13.7.20

Um camundongo

Arte de Meg R.

Ele é estúpido, concordo, mas talvez o homem normal deva mesmo ser estúpido, sabeis? Talvez isto seja até muito bonito. Estou tanto mais convencido desta suspeita, por assim dizer, que se tomarmos, por exemplo, a antítese do homem normal, isto é, o homem de consciência hipertrofiada, o homem saído, naturalmente, não do seio da natureza, mas de uma retorta (já é quase misticismo, senhores, mas eu suspeito isto também), o que se verifica, então, é que este homem de retorta a tal ponto chega a ceder terreno para a sua antítese que a si mesmo considera, com toda a sua consciência hipertrofiada, um camundongo e não um homem.
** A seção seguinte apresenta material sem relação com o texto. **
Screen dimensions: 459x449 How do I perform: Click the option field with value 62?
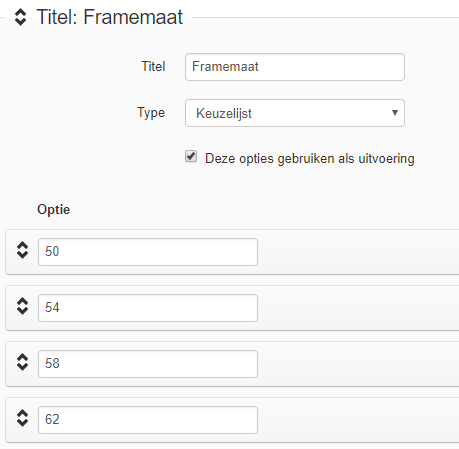coord(148,420)
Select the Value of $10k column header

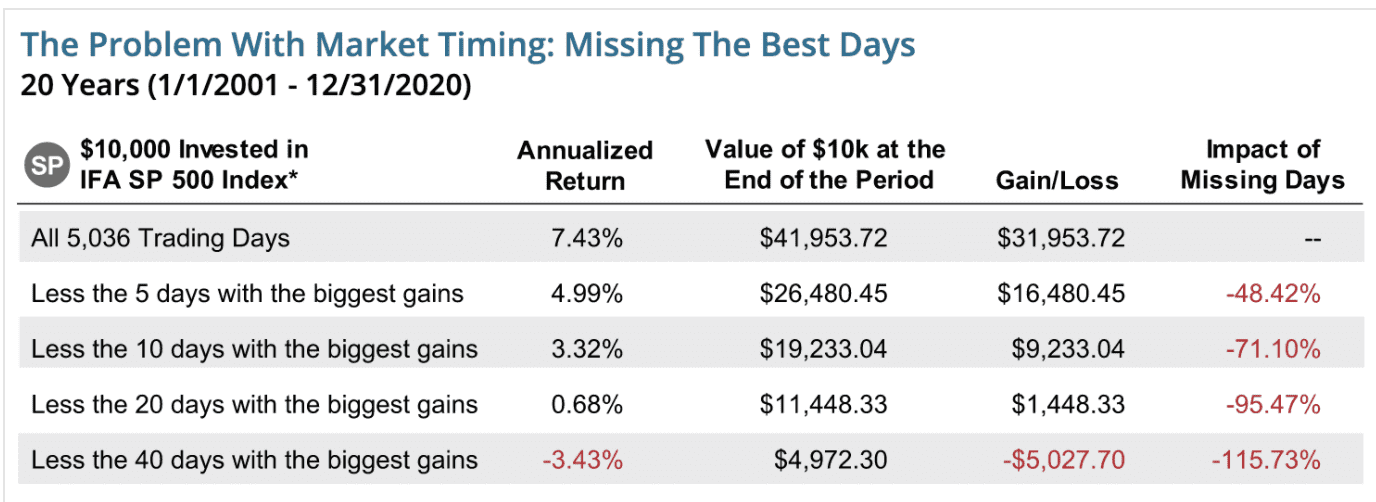pos(825,165)

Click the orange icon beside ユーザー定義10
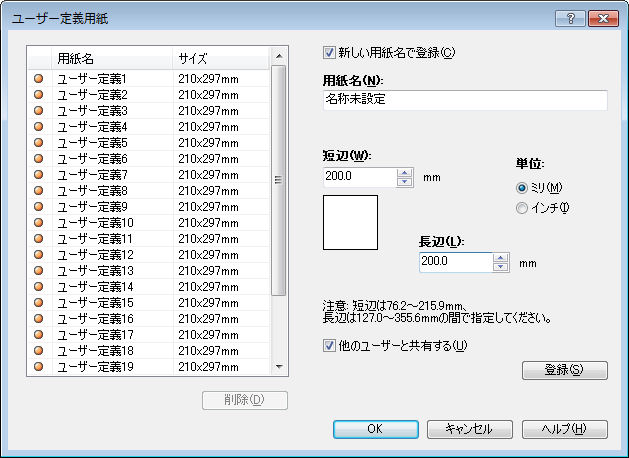tap(40, 222)
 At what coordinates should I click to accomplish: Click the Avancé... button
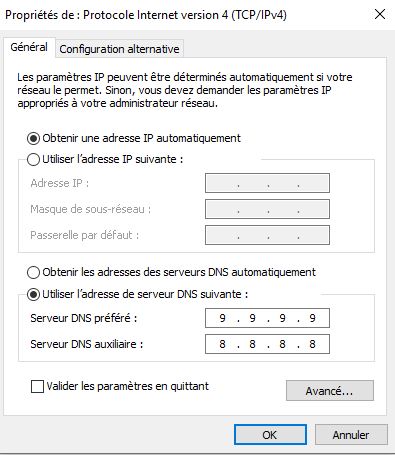pyautogui.click(x=330, y=390)
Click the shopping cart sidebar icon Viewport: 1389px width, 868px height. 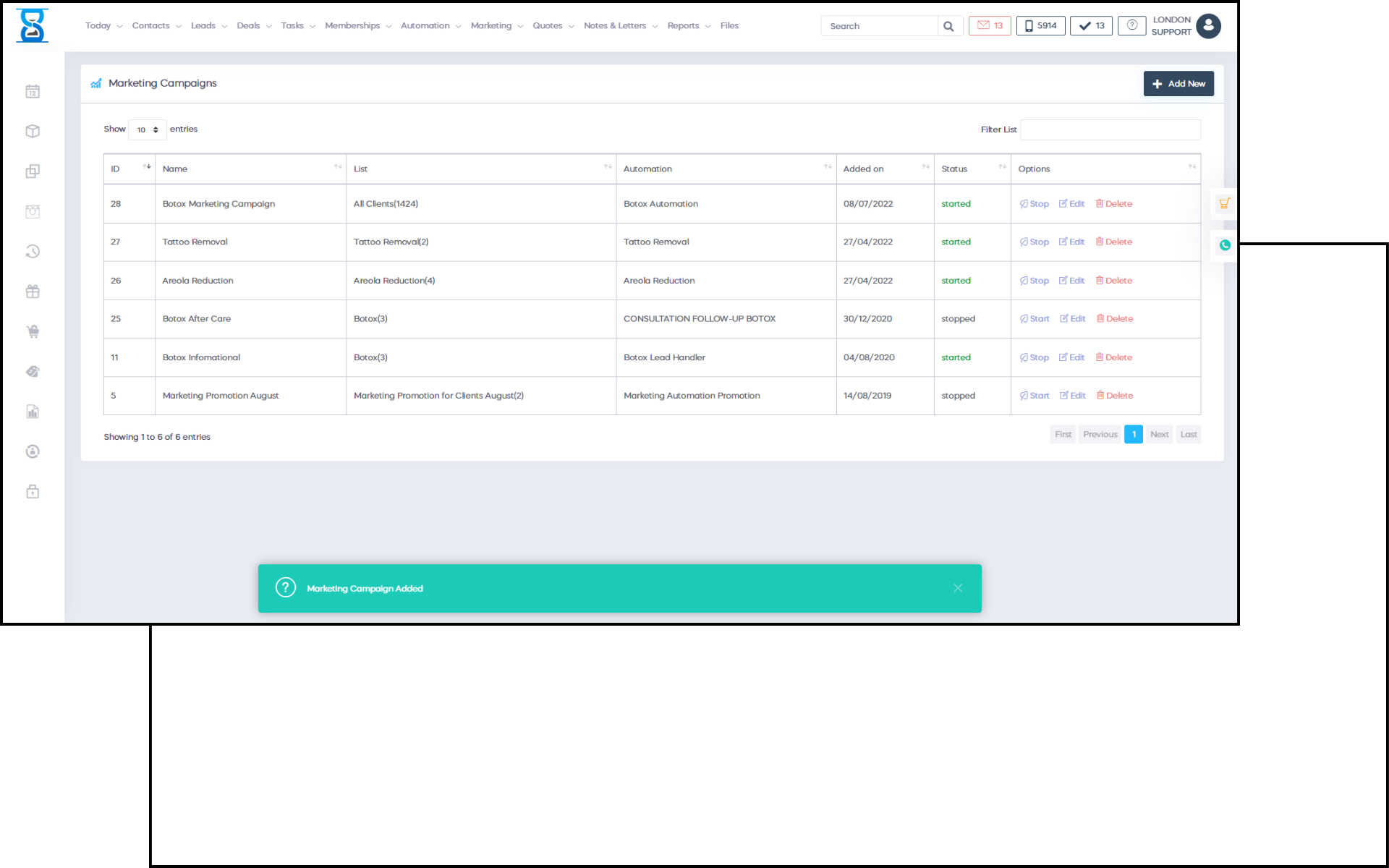click(x=33, y=332)
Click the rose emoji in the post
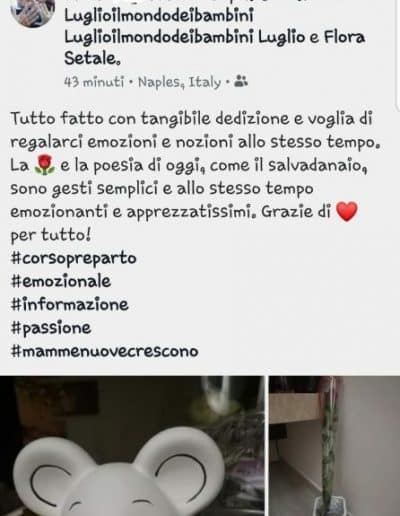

Talvez seja um camundongo de consciência hipertrofiada, mas sempre é um camundongo. Ora, trata-se de um homem e, por conseguinte, de tudo o mais também. E o mais importante é que ele mesmo se considera a si mesmo um camundongo; ninguém lhe pede isto, e este é um ponto importante. Mas vejamos agora este camundongo em ação. Suponhamos, por exemplo, que ele esteja ofendido (quase sempre está) e queira vingar-se. Acumula-se nele, provavelmente, mais rancor que no homme de la nature et de la verité. É possível que um desejo baixo, ignóbil, de retribuir ao ofensor o mesmo dano, ranja nele ainda mais ignobilmente que no homme de la nature et de la vérité, porque deste, devido à sua inata estupidez, considera sua vingança um simples ato de justiça; já o camundongo, em virtude de sua consciência hipertrofiada, nega haver nisso qualquer justiça. Atinge-se, por fim, a própria ação, o próprio ato de vingança. O infeliz camundongo já conseguiu acumular, em torno de si, além da torpeza inicial, uma infinidade de outras torpezas, na forma de interrogações e dúvidas; acrescentou à primeira interrogação tantas outras não resolvidas que, forçosamente, se acumula ao redor dele certo líquido repugnante e fatídico, certa lama fétida, que consiste nas suas dúvidas, inquietações e, finalmente, nos escarros - que caem sobre ele em profusão - dos homens de ação agrupados solenemente ao redor, na pessoa de juízes e ditadores, e que riem dele a mais não poder, com toda a capacidade das suas goelas sadias. Naturalmente, resta-lhe sacudir a patinha em relação a tudo e, com um sorriso de fictício desprezo, no qual ele mesmo não acredita, esgueirar-se vergonhosamente para a sua fendazinha. Ali, no seu ignóbil e fétido subsolo, o nosso camundongo, ofendido, machucado, coberto de zombarias, imerge logo num rancor frígido, envenenado e, sobretudo, sempiterno.